I am trying to complete a dataframe which has gaps. The data is structured hourly and there are some jumps between hours. This is a sample of the dataframe:
sms <- read.csv("hoursms2.csv", sep = ";", header = FALSE)
sms$date <- strptime(sms$date,"%d/%m/%Y %H:%M")
date count
2015-12-17 22:00:00 5
2015-12-18 09:00:00 7
2015-12-18 10:00:00 3
2015-12-18 12:00:00 6
What I've tried is to create another dataframe which ranges from the beginning to the end of the first dataframe, but with all the hours and with a unique identifier to keep track of it:
hh <- seq(min(sms$date), max(sms$date), by="hour")
hh <- as.data.frame(hh)
hh <- cbind(hh,seq(1:3292)) #length of the hh data frame
Which gives the following:
date id
2015-12-04 12:00:00 1
2015-12-04 13:00:00 2
2015-12-04 14:00:00 3
2015-12-04 15:00:00 4
2015-12-04 16:00:00 5
So far I have tried these three things I found on StackOverflow, here ,but they do not work in this case:
res <- merge(sms,hh,by = "date", all = TRUE)
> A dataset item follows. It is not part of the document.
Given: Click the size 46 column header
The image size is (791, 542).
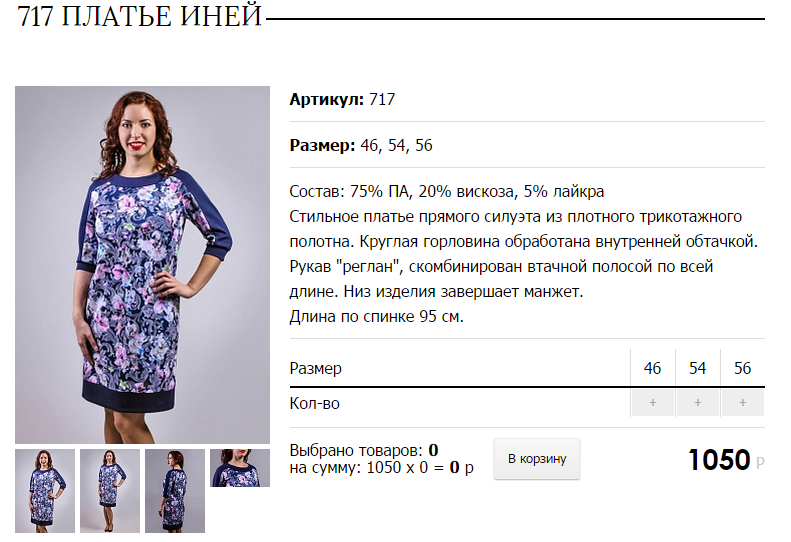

res2 <- res[duplicated(res$date), ]
res3 <- res[!duplicated(res), ]
The first commmand, res, what does is to duplicate all the cells, it doesn't merge it by date, so it gives the following:
2015-12-23 19:00:00 5
2015-12-23 19:00:00 NA
The other screw up everything. I think it has something to do with the date format which is not correctly associated, but not sure. Any suggestion of how to complete by dates my data frame please?